I spent a day with the article in the last post [A manifesto for reproducible science]. It lived up to my initial impression and I learned a lot from reading it. Great stuff! But my focus here is on a particular corner of this universe – the industry-funded Clinical Trial reports of drugs that have filled our medical journals for decades. And I’m not sure that this manifesto is going to add much. Here’s an example of why I say that:
Looking at one of the clinical trial articles of SSRIs in adolescents, there was something peculiar [Wagner KD. Ambrosinl P. Rynn M. et al. Efficacy of sertraline in the treatment of children and adolescents with major depressive disorder, two randomized controlled trials. JAMA. 2003;290:1033-1041.]. What does it mean "two randomized controlled trials"? Well it seems that there were two identical studies that were pooled for this analysis. Why? They didn’t say… The study was published in August 2003, and there were several letters along the way asking about this pooling of two studies. Then in April 2004, there was this letter:
To the Editor: Dr Wagner and colleagues reported that sertraline was more effective than placebo for treating children with major depressive disorder and that it had few adverse effects. As one of the study group investigators in this trial, I am concerned about the way the authors pooled the data from 2 trials, a concern that was raised by previous letters critiquing this study. The pooled data from these 2 trials found a statistically marginal effect of medication that seems unlikely to be clinically meaningful in terms of risk and benefit balance.
New information about these trials has since become available. The recent review of pediatric antidepressant trials by a British regulatory agency includes the separate analysis of these 2 trials. This analysis found that the 2 individual trials, each of a good size [almost 190 patients], did not demonstrate the effectiveness of sertraline in treating major depressive disorder in children and adolescents.
E.Jane Garland, MD, PRC PC
Department of Psychiatry
University of British Columbia
So the reason they pooled the data from the two studies appears to be that neither was significant on its own, but pooling them overpowered the trial and produced a statistically significant outcome [see power calculation below]. Looking at the graph, you can see how slim the pickings were – significant only in weeks 3, 4, and 10. And that bit of deceit is not my total point here. Add in how Dr. Wagner replied to Dr. Garland’s letter:
In Reply: In response to Dr Garland, our combined analysis was defined a priori, well before the last participant was entered into the study and before the study was unblinded. The decision to present the combined analysis as a primary analysis and study report was made based on considerations involving use of the Children’s Depression Rating Scale [CDRS] in a multicenter study. Prior to initiation of the 2 pediatric studies, the only experience with this scale in a study of selective serotonin reuptake inhibitors was in a single-center trial. It was unclear how the results using this scale in a smaller study could inform the power evaluation of the sample size for the 2 multicenter trials. The combined analysis reported in our article, therefore, represents a prospectively defined analysis of the overall study population…

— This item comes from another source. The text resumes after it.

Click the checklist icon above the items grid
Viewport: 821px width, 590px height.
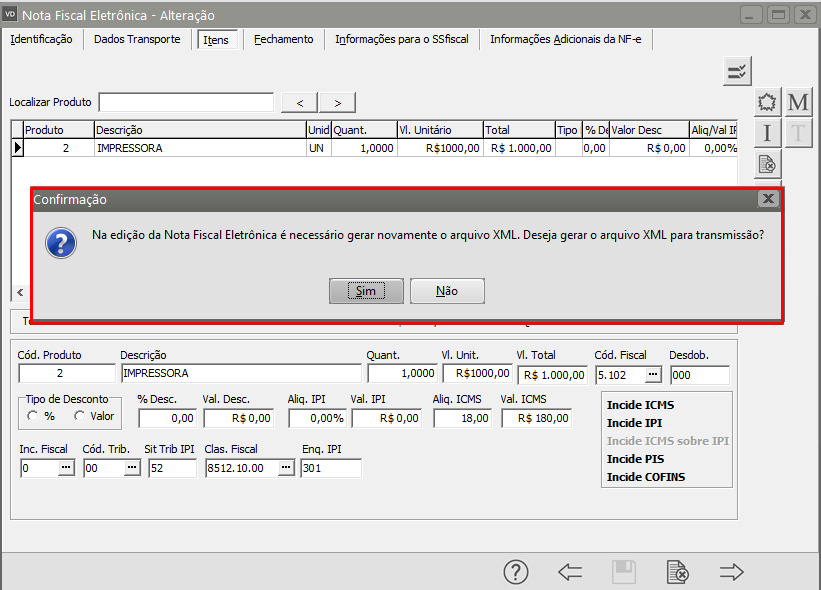pos(737,71)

This definition ["well before the last participant was entered into the study and before the study was unblinded"] is not what a priori means. It means "before the study is ever even started in the first place." And that’s not what prospective means either. It also means "before the study is ever even started in the first place" too. She is rationalizing the change by redefining a priori’s meaning.
The problem here wasn’t that Pfizer, maker of Zoloft, didn’t have people around who knew the ways of science. If anything, it was the opposite problem. They had or hired people who knew those science ways well enough to manipulate them to the company’s advantage.
Conclusion The results of this pooled analysis demonstrate that sertraline is an effective and well-tolerated short-term treatment for children and adolescents with MDD.
PsychiatricNewsby Aaron LevinJune 16, 2016
… As for treatment, only two drugs are approved for use in youth by the Food and Drug Administration [FDA]: fluoxetine for ages 8 to 17 and escitalopram for ages 12 to 17, said Wagner. “The youngest age in the clinical trials determines the lower end of the approved age range. So what do you do if an 11-year-old doesn’t respond to fluoxetine?” One looks at other trials, she said, even if the FDA has not approved the drugs for pediatric use. For instance, one clinical trial found positive results for citalopram in ages 7 to 17, while two pooled trials of sertraline did so for ages 6 to 17.
Another issue with pediatric clinical trials is that 61 percent of youth respond to the drugs, but 50 percent respond to placebo, compared with 30 percent among adults, making it hard to separate effects. When parents express anxiety about using SSRIs and ask for psychotherapy, Wagner explains that cognitive-behavioral therapy [CBT] takes time to work and that a faster response can be obtained by combining an antidepressant with CBT. CBT can teach social skills and problem-solving techniques as well. Wagner counsels patience once an SSRI is prescribed.A 36-week trial of a drug is too brief, she said. “The clock starts when the child is well, usually around six months. Go for one year and then taper off to observe the effect.” Wagner suggested using an algorithm to plot treatment, beginning with an SSRI, then trying an alternative SSRI if that doesn’t work, then switching to a different class of antidepressants, and finally trying newer drugs. “We need to become much more systematic in treating depression,” she concluded.